It's overall a weird episode. There's some good character work by the crew but a lot of the plot depends on a backstory that is largely disposable. The focus on Mal and Zoe's role in the war doesn't really expand on what we already knew. Mal's actions to defend his crew above all else, is already well established. Simon and Kaylee's potential romance hits a few bumps but in the end it amounts to just a bunch of stuff that happened. Jayne's hat is the bit I liked the best, as it was the first thing that made me like the character a bit more.
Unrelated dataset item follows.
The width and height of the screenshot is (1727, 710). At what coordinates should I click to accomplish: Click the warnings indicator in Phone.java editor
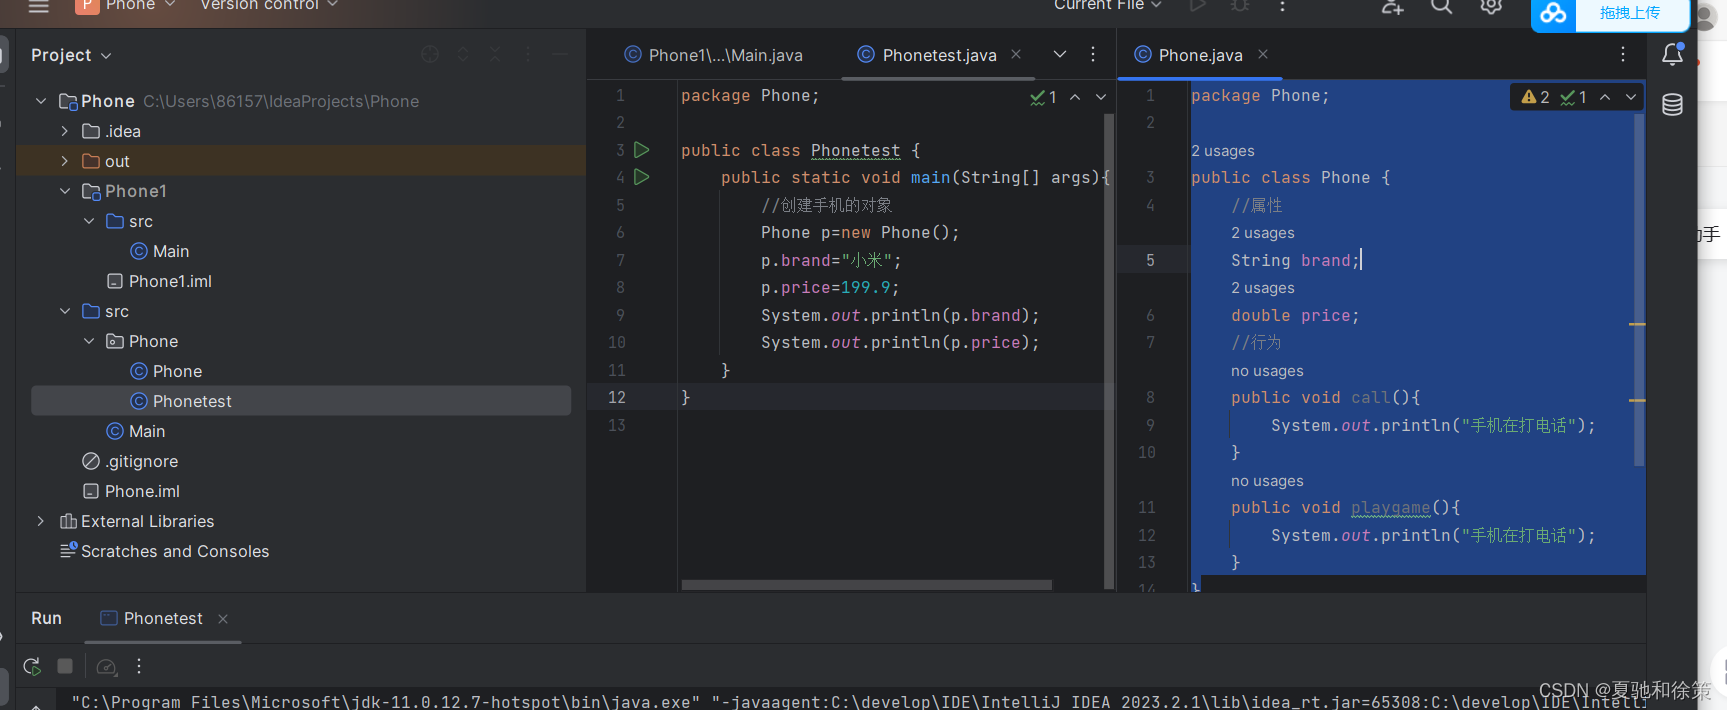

Interestingly, because of its weird broadcast history, this is one of two individual Firefly episode to be a Hugo Award finalist. Because it wasn't broadcast on Fox in 2002, it wasn't seen until 2003 on the Sci-Fi channel and along with the next episode was a BDP short form finalist. 2003/2004 was arguably peak-Whedon in the Hugo Awards, with three of the short form slots taken up by either Firefly or Buffy but whereas Buffy had won in 03, the novelty finalist of Gollum's acceptance speech took the rocket in 04. By 2006 Doctor Who had rolled into town and while Whedon related properties would win other Hugo spots (Doctor Horrible, The Avengers), the TV dominance had passed.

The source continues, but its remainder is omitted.